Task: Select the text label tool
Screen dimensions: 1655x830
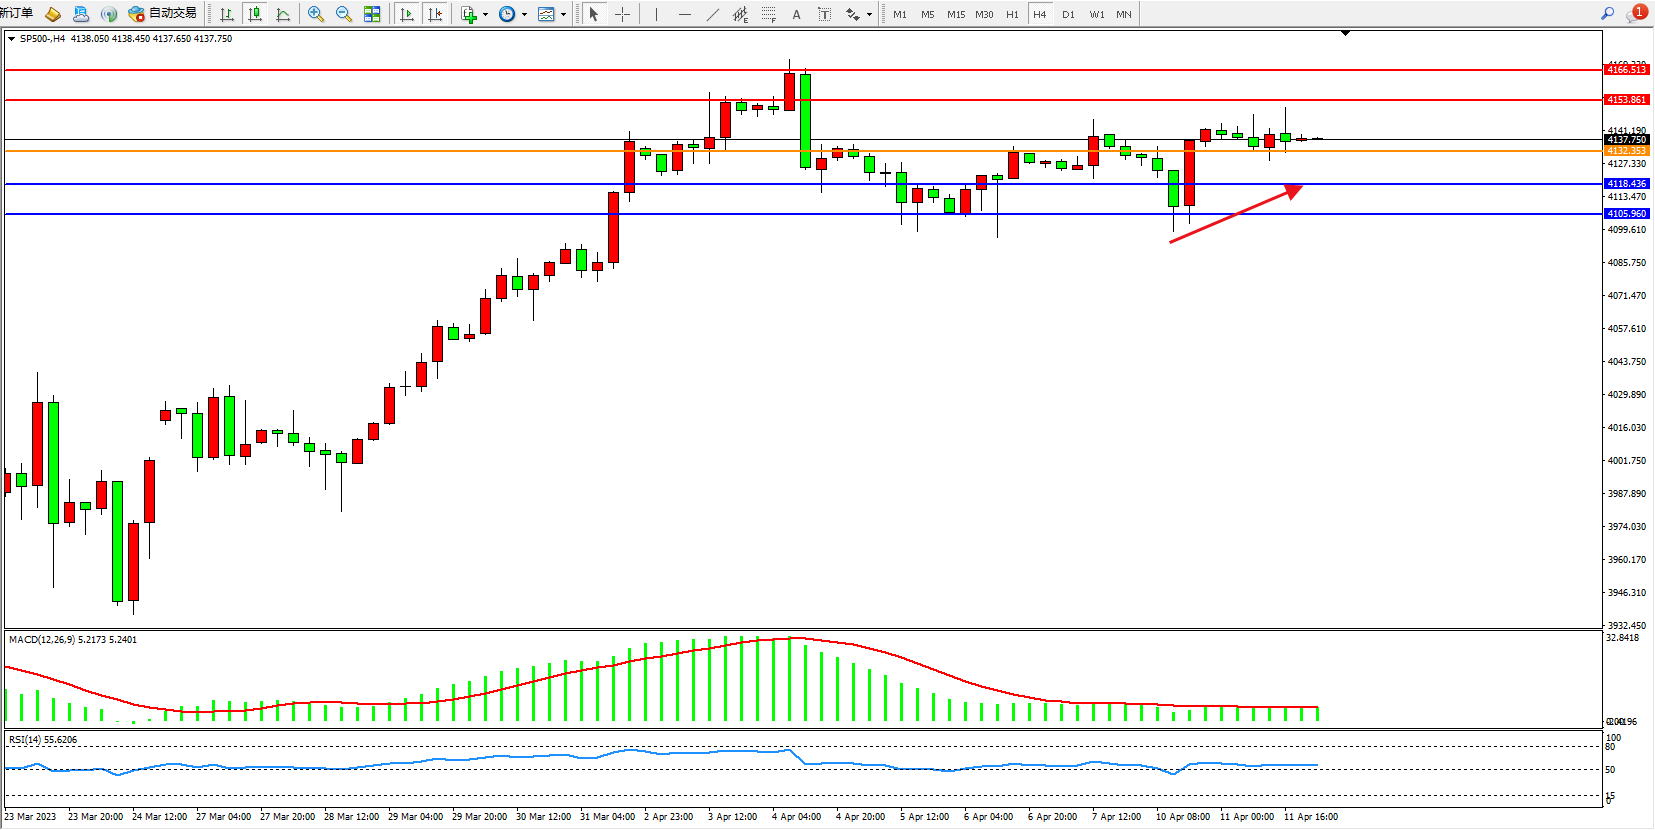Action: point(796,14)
* * *
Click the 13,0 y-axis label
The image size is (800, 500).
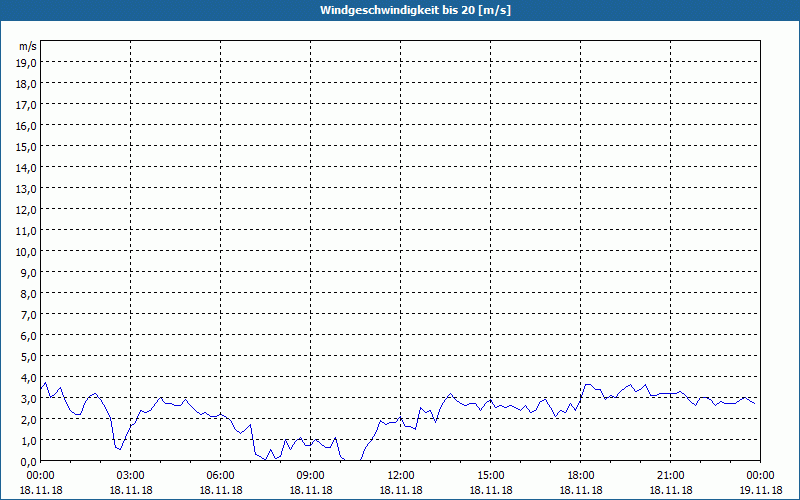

Aim of the task —
Please write out again the lines starting with the line that contains "Click the 13,0 y-axis label" and going on through the line that contains "The image size is (800, 500).", swapping "Click" for "Tap" and keeping everything else the same.

Exercise answer —
Tap the 13,0 y-axis label
The image size is (800, 500).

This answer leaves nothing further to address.